Action item => Nothing but the lines holding the string "This" should appear in the answer. Copy them from the entries.

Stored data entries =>
◆ ◆ ◆

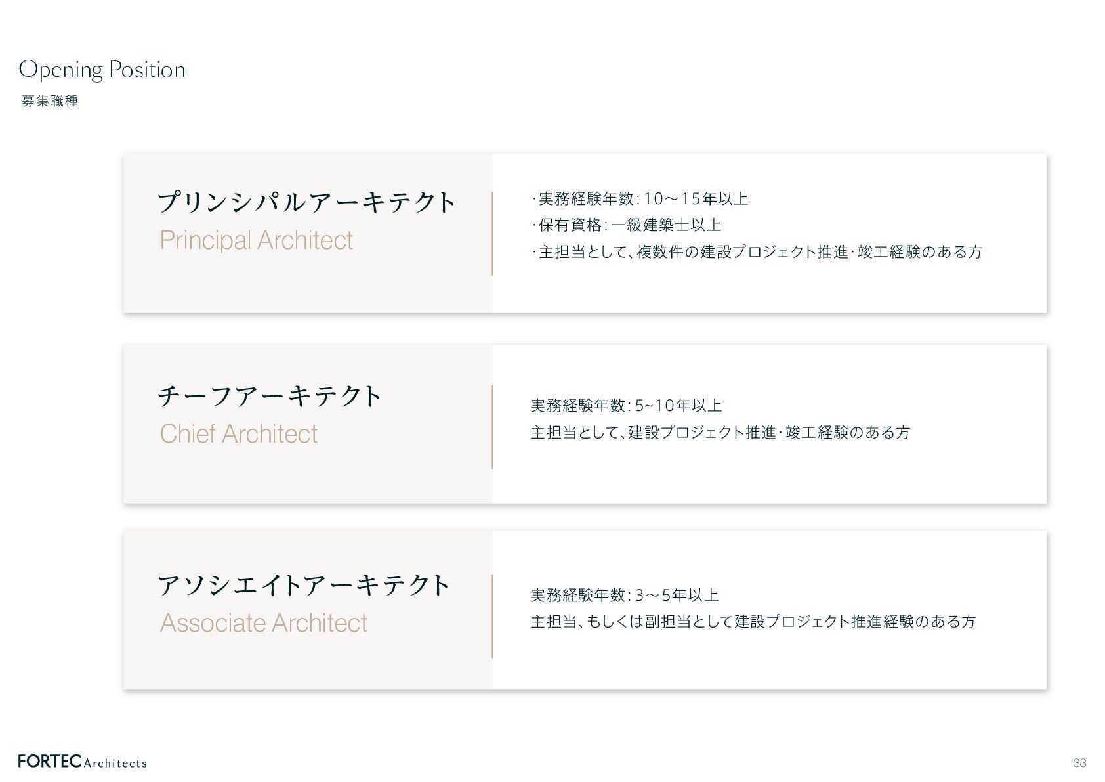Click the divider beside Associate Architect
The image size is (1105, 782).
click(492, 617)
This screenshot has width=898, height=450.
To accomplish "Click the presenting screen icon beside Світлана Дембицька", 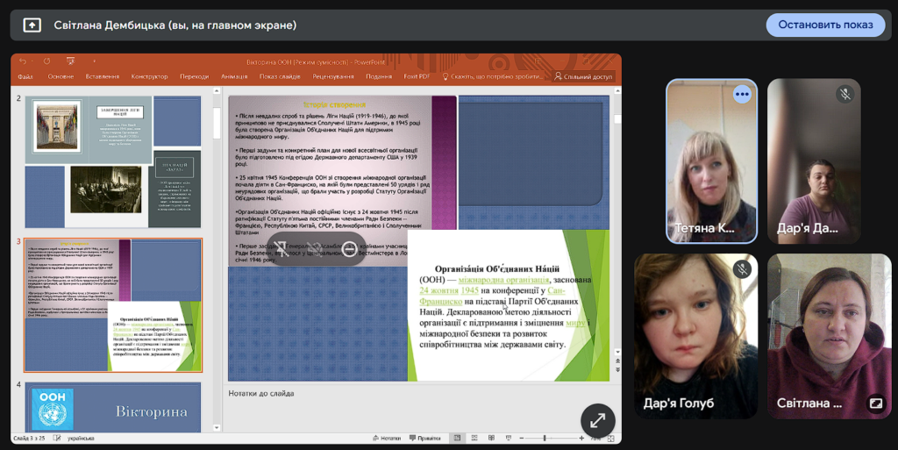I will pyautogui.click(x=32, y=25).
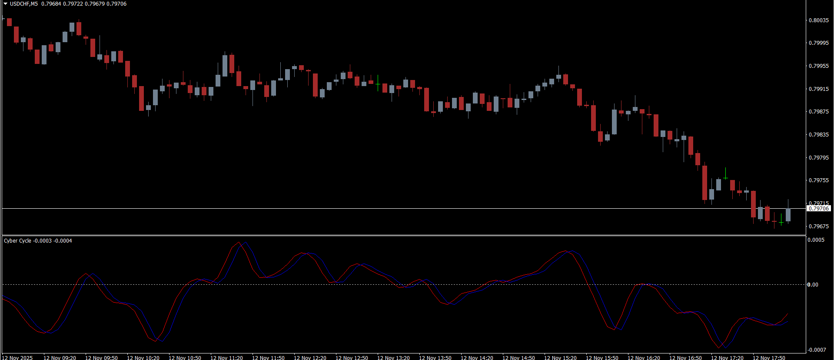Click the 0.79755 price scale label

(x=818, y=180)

◆ ◆ ◆

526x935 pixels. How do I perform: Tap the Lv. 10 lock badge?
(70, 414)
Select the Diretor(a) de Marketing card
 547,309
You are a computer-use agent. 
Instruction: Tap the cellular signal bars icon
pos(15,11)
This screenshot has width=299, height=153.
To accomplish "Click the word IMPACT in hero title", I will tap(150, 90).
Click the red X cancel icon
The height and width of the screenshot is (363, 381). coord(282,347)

◆ ◆ ◆

Your solution =>
This screenshot has width=898, height=450.
This screenshot has width=299, height=153.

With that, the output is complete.